Abstract

Tilt-shift lens technology can produce photographs of distant objects with very narrow depths of field. For scenes with appropriately placed foreground and background, fake tilt shift (FTS) effects can be achieved by applying blur gradients to the upper and lower parts of a conventional photograph. Either way, the treatment causes real scenes to look like small-scale models. This happens because the blur produces a shallow depth of field, which makes the focused object appear close, which means it must also be small to be within view. Previous attempts to study this FTS miniaturization used subjective measures of perceived distance, but these are complicated by the observer’s choice of cognitive strategy or interpretation of instructions.
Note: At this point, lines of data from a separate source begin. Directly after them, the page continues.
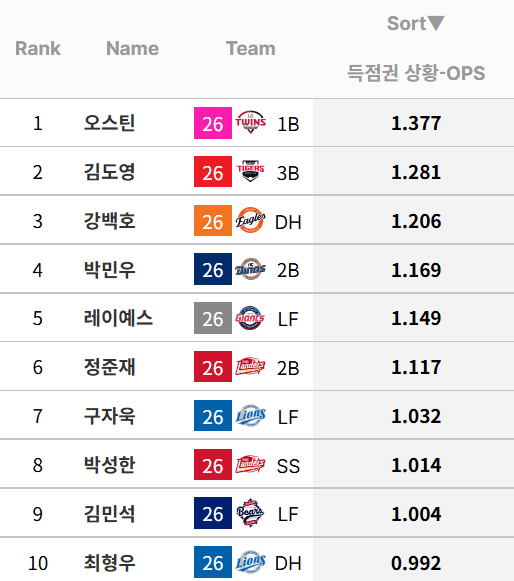Open player 김도영 profile link

tap(109, 172)
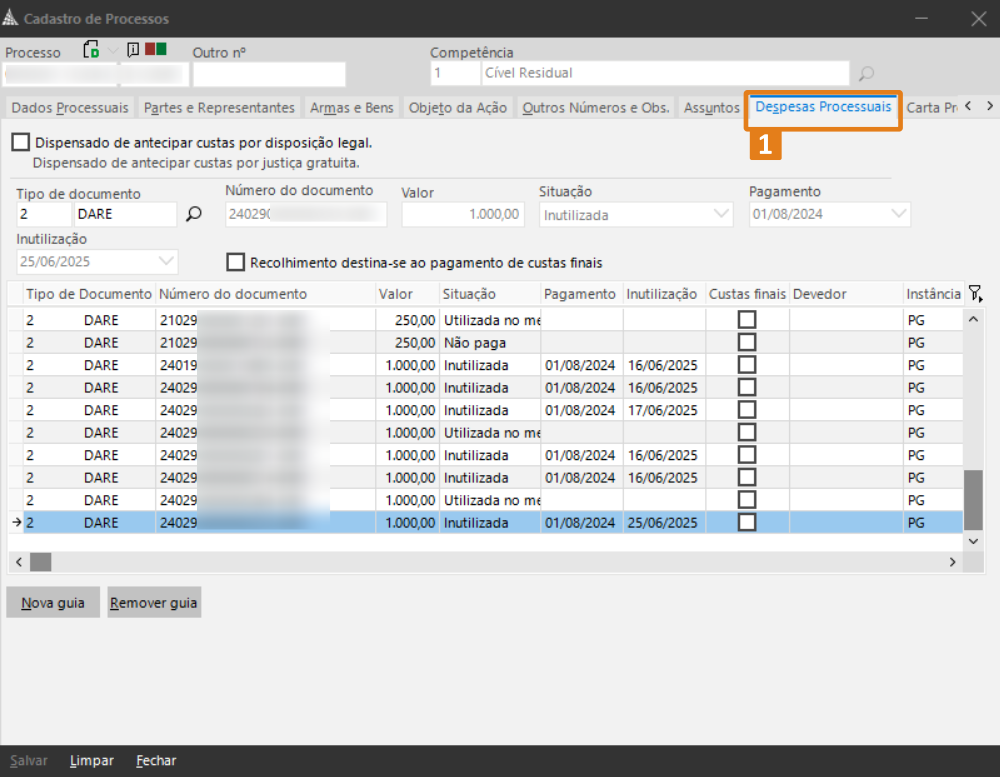Image resolution: width=1000 pixels, height=777 pixels.
Task: Click the Outro nº input field
Action: point(268,75)
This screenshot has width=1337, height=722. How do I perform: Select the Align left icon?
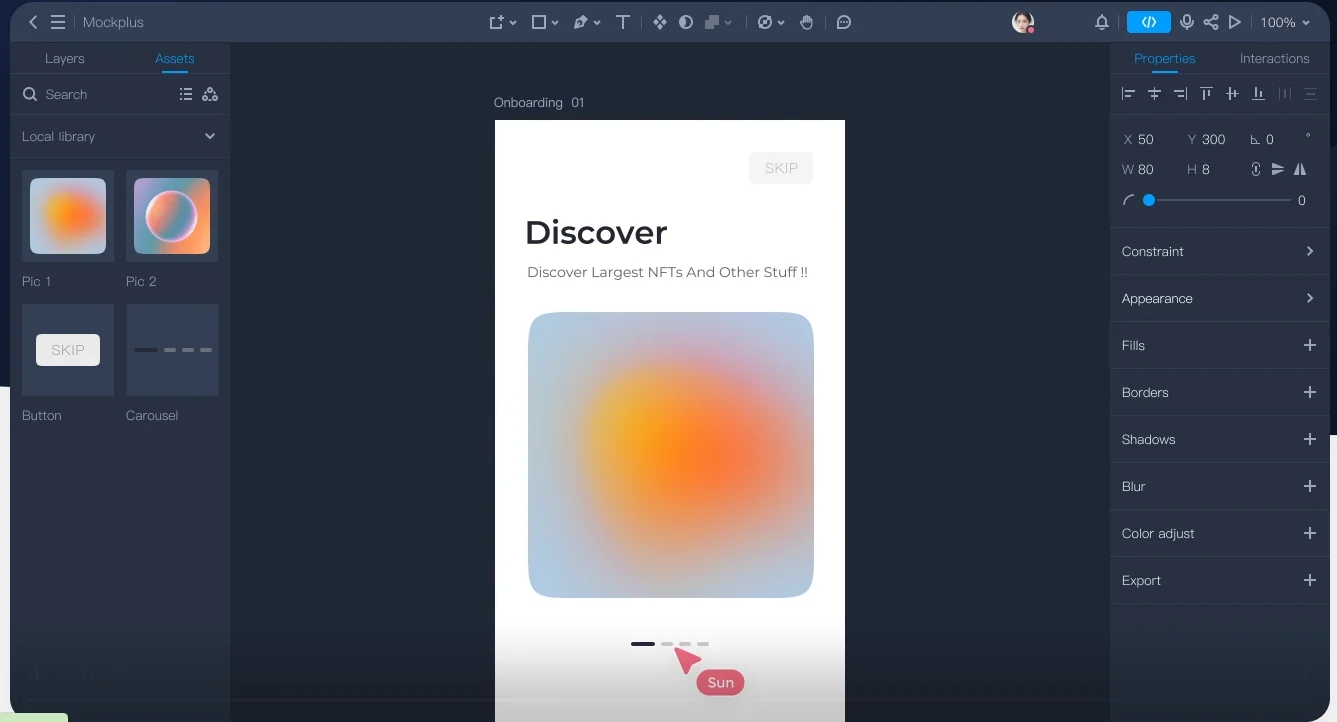pos(1127,93)
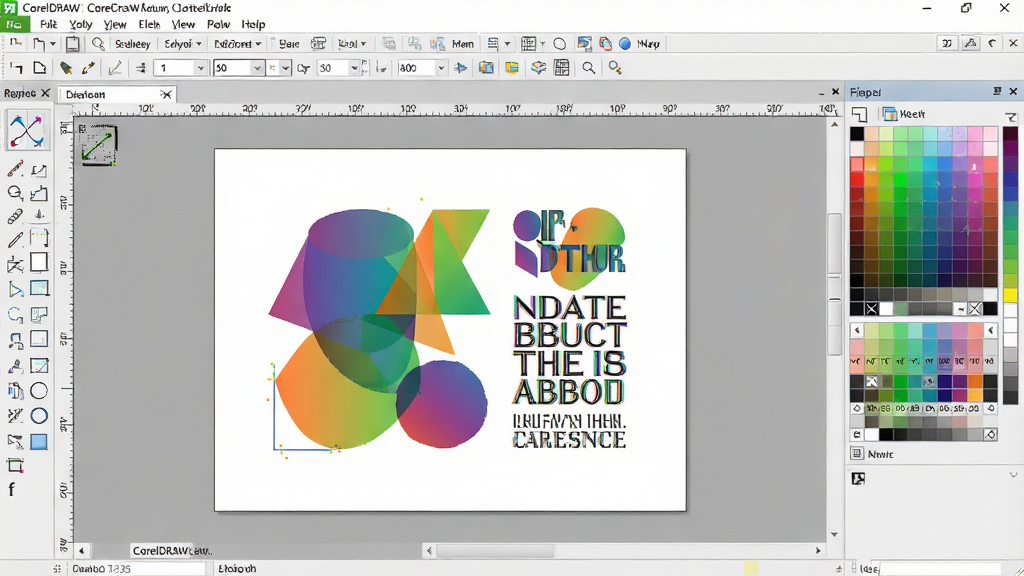This screenshot has height=576, width=1024.
Task: Open the dropdown for the 800 value field
Action: [x=441, y=68]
We improved on this method here by devising a 2AFC performance task where participants viewed pairs of achromatic railway scenes for 5 seconds. One scene was always real and the other was always a detailed 1:76 scale model (see Figure 1) and observers were informed of this. Their task was to decide which of the two was the real full-scale scene. There were six treatments of the real photographs: null, total blur, FTS blur, inverse FTS blur (i.e. blurred across the middle and sharp at the top and bottom), orthogonally oriented FTS blur (i.e. the blur gradient was orthogonal to the ground plane) and FTS blur with no gradient (i.e. a strip of focus through a blurred image). Each of 6 real photographs was given each of the treatments and compared to each of 6 model photographs. Each of 108 participants performed 6 trials in a random order. For the null treatment, observers detected reality reliably, whereas for FTS blur with and without gradients, the model world was mistaken for reality (i.e. percent correct was significantly less than 50%, corresponding with negative d-prime). Participants were around chance for the other treatments. We conclude that the most important factor for achieving FTS miniaturization is the correct alignment of the treatment with the subject/ground plane, not the inclusion of a blur gradient.